Several systems are pulled up using magnetic forces against gravity and this gives them stability in the air. However, other systems are pulled upwards using a combination of magnetic attraction and magnetic repulsion.
The two systems above are examples of ElectroMagnetic Suspension (EMS). Cases, where the EMS is utilized, include tabletop demonstrations where the object cuts a light beam or the Hall effect sensor that measures the position of the object cutting the light beam.
In this setup, an electromagnet is placed above the object to be levitated. If the object gets too close to the electromagnet, the electromagnet will be turned off and once the object wants to fall away, the electromagnet is turned on. This is an example of Electromagnetic Suspension (EMS).
Furthermore, this type of levitation (Electromagnetic Suspension) is applied in the manufacture of maglev trains. Here, the maglev train wraps around the railway track and is pulled upwards from below as it moves. A distance is maintained between the train and its track by the servo controls.
Electrodynamic Suspension (EDS)
Electrodynamic suspension (EDS) involves exposing conductors to time-varying magnetic fields. When this is done, eddy currents will be induced in the conductors thereby creating a repulsive magnetic field that separates the two objects.
#####
* [Given exercise] Copy the passage about magnetic levitation above word for word, from its first sentence to its last.

* [Material]
#####
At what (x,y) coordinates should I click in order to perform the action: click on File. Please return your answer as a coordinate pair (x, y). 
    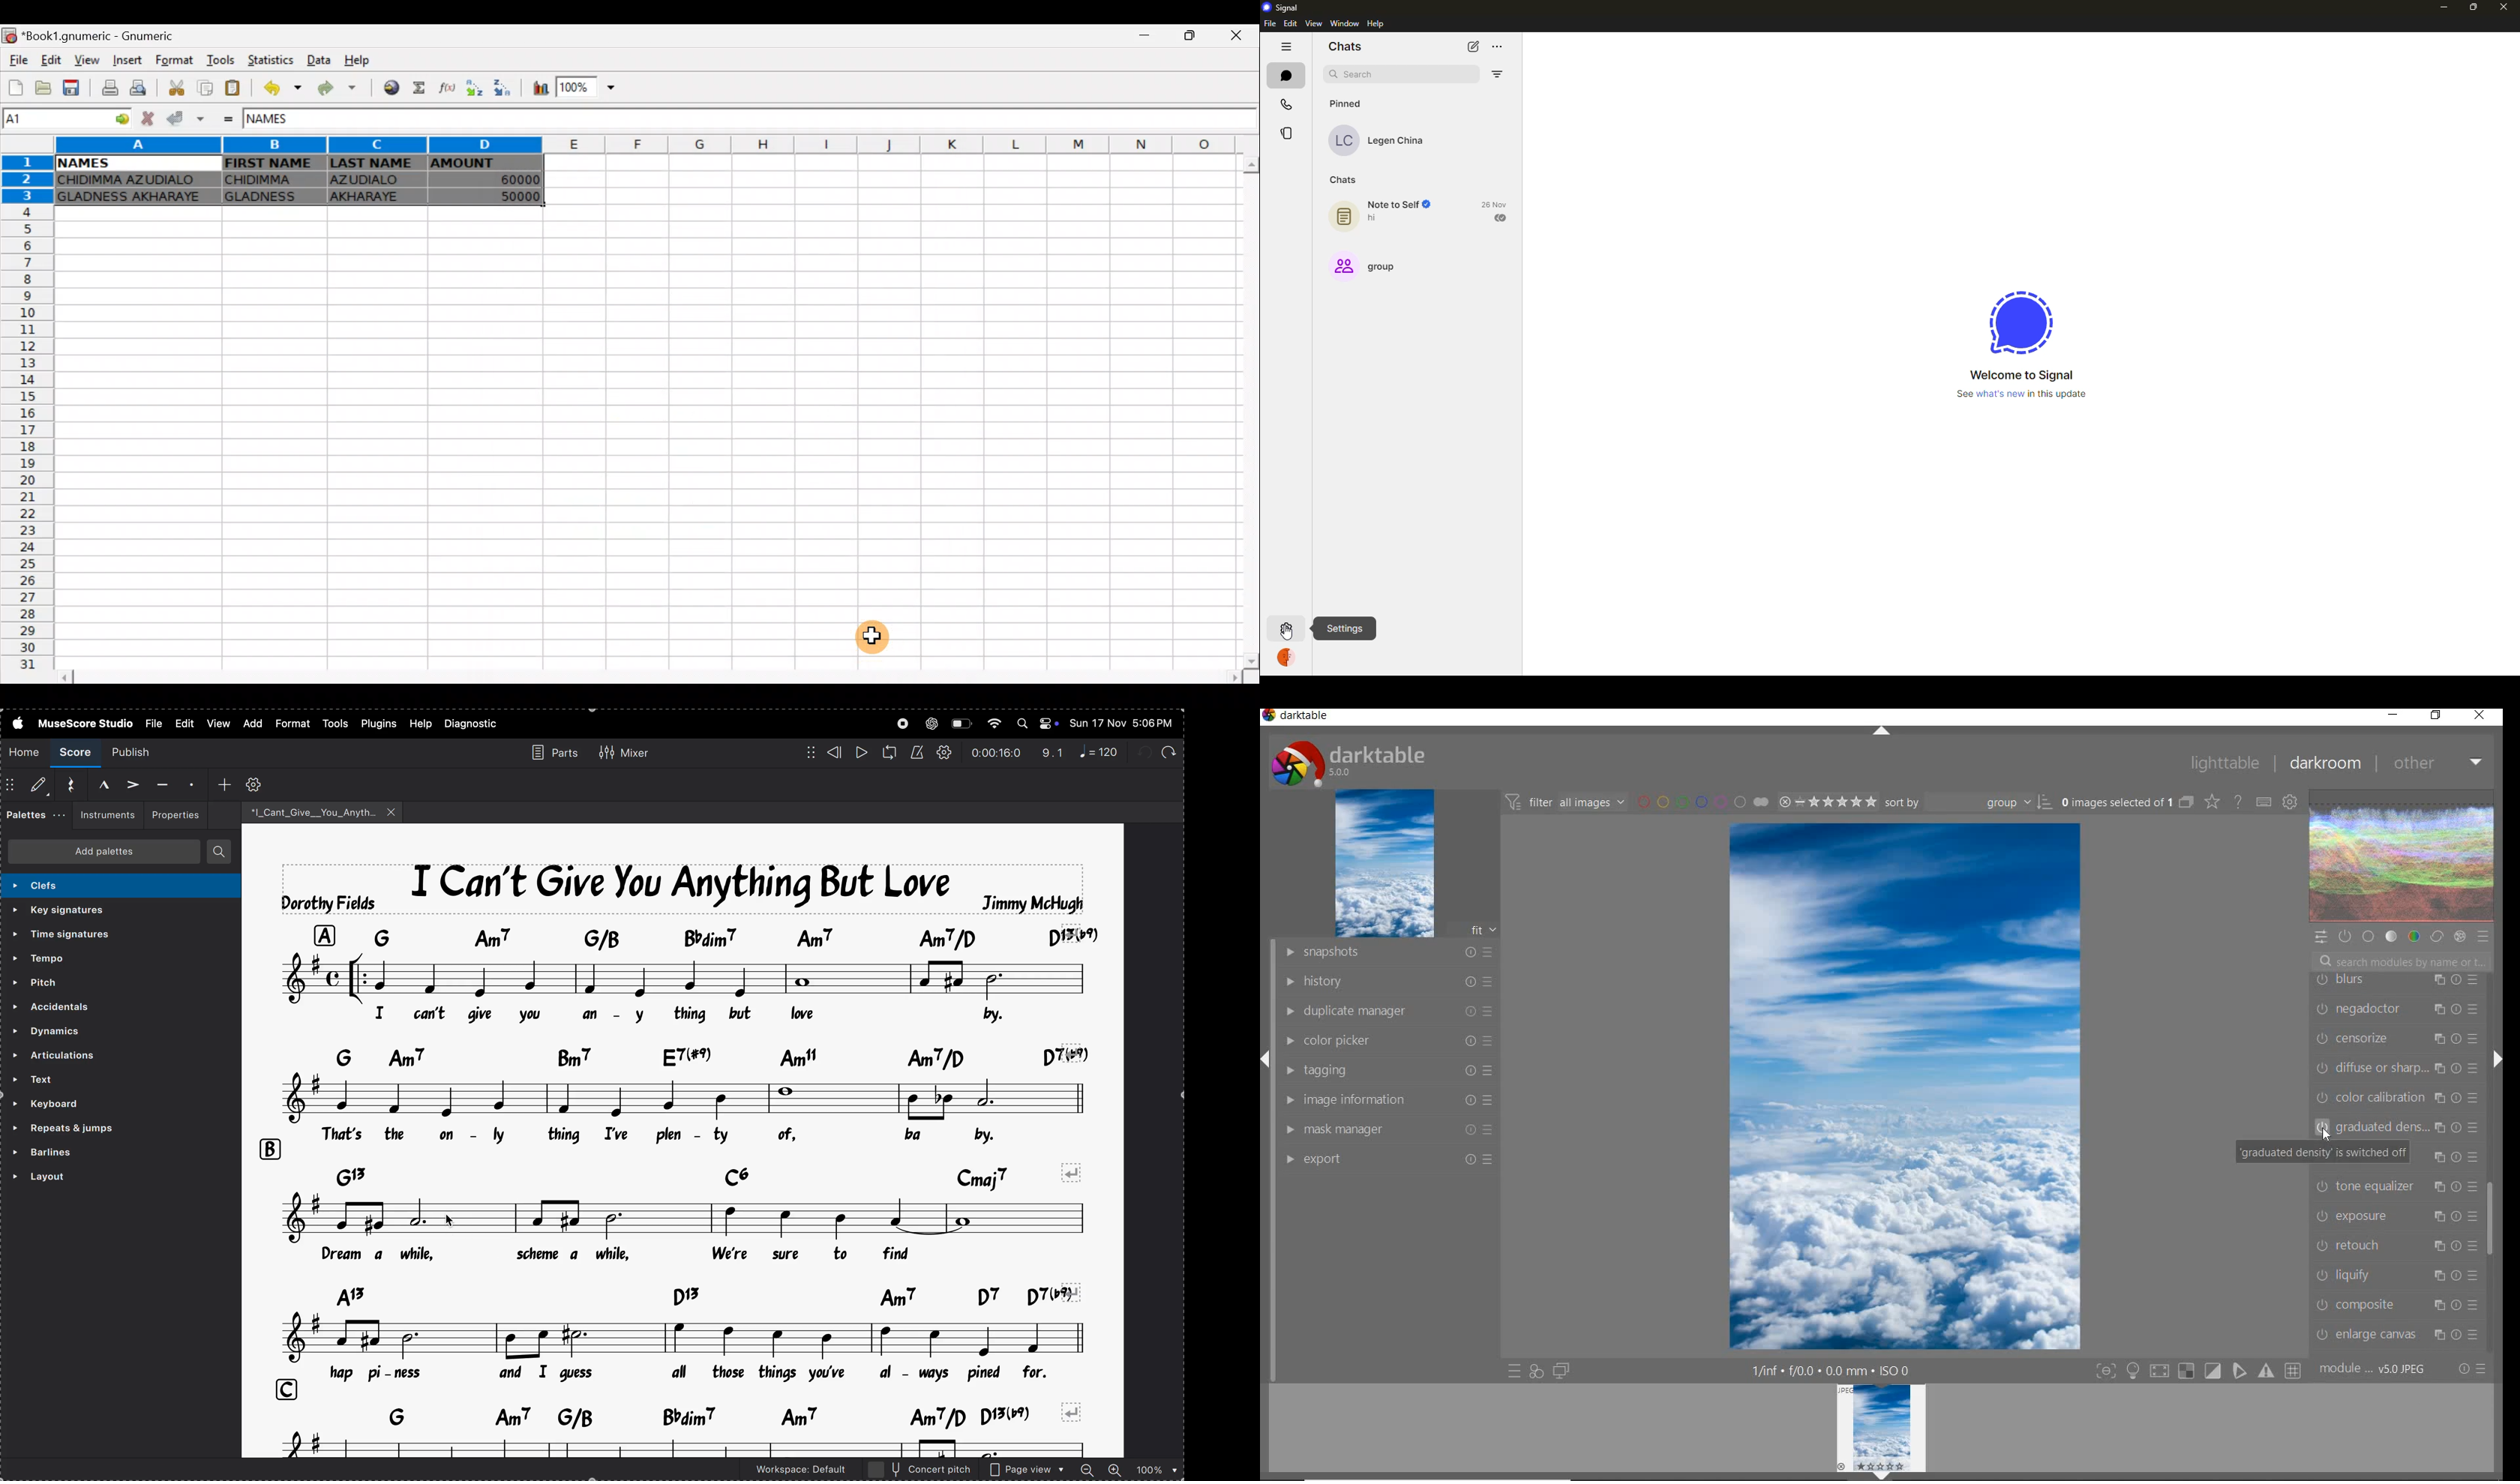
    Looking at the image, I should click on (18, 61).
#####
* [Reply]
Several systems are pulled up using magnetic forces against gravity and this gives them stability in the air. However, other systems are pulled upwards using a combination of magnetic attraction and magnetic repulsion.
The two systems above are examples of ElectroMagnetic Suspension (EMS). Cases, where the EMS is utilized, include tabletop demonstrations where the object cuts a light beam or the Hall effect sensor that measures the position of the object cutting the light beam.
In this setup, an electromagnet is placed above the object to be levitated. If the object gets too close to the electromagnet, the electromagnet will be turned off and once the object wants to fall away, the electromagnet is turned on. This is an example of Electromagnetic Suspension (EMS).
Furthermore, this type of levitation (Electromagnetic Suspension) is applied in the manufacture of maglev trains. Here, the maglev train wraps around the railway track and is pulled upwards from below as it moves. A distance is maintained between the train and its track by the servo controls.
Electrodynamic Suspension (EDS)
Electrodynamic suspension (EDS) involves exposing conductors to time-varying magnetic fields. When this is done, eddy currents will be induced in the conductors thereby creating a repulsive magnetic field that separates the two objects.